** Opening Data records block **

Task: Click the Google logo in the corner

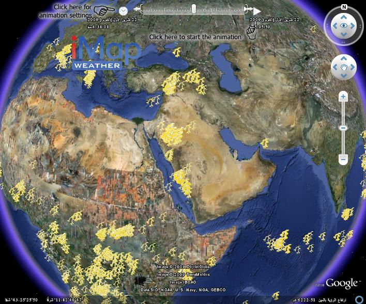Action: pos(342,283)

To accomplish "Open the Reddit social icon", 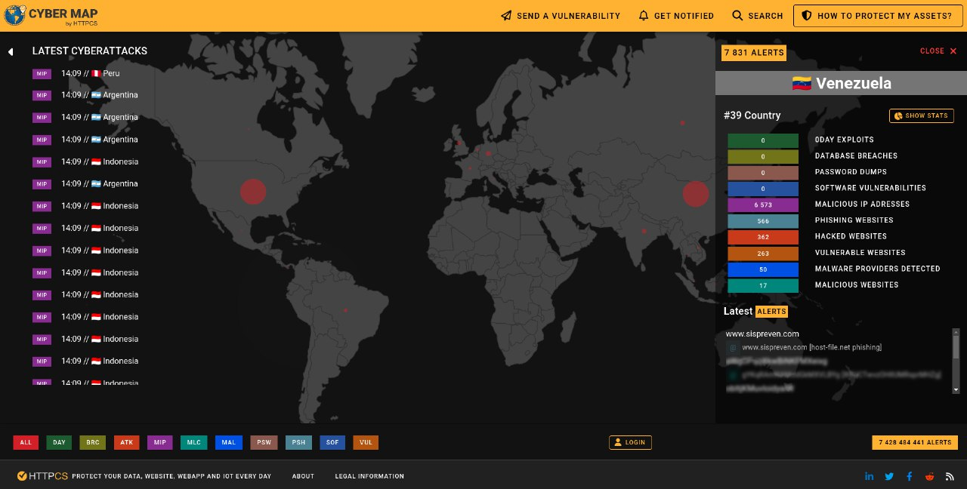I will click(929, 476).
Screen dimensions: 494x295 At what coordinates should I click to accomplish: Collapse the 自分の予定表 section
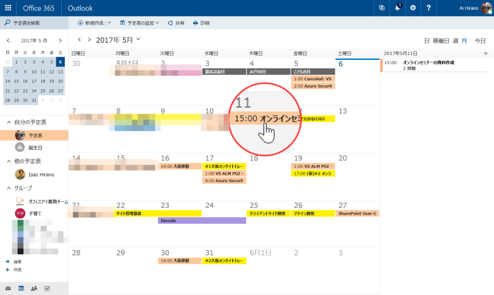[x=9, y=122]
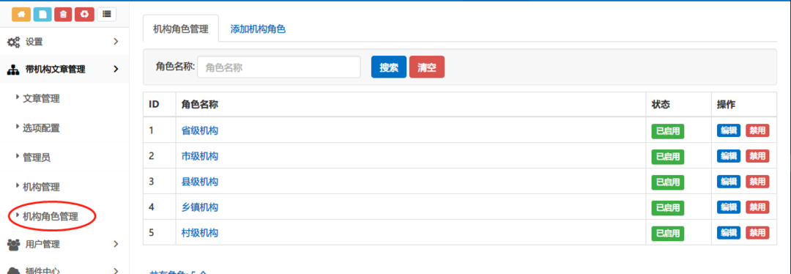
Task: Expand the 用户管理 chevron
Action: click(x=116, y=244)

** Closing Data records block **

- _What you have to do_
Output the line that contains "Screen dimensions: 494x295" and every subsequent line through the end of the entries, exactly as given, without pictures.

- _Solution_
Screen dimensions: 494x295 At what coordinates should I click to accomplish: Collapse the 自分の予定表 section
[x=9, y=122]
Task: Expand the 用户管理 chevron
Action: click(x=116, y=244)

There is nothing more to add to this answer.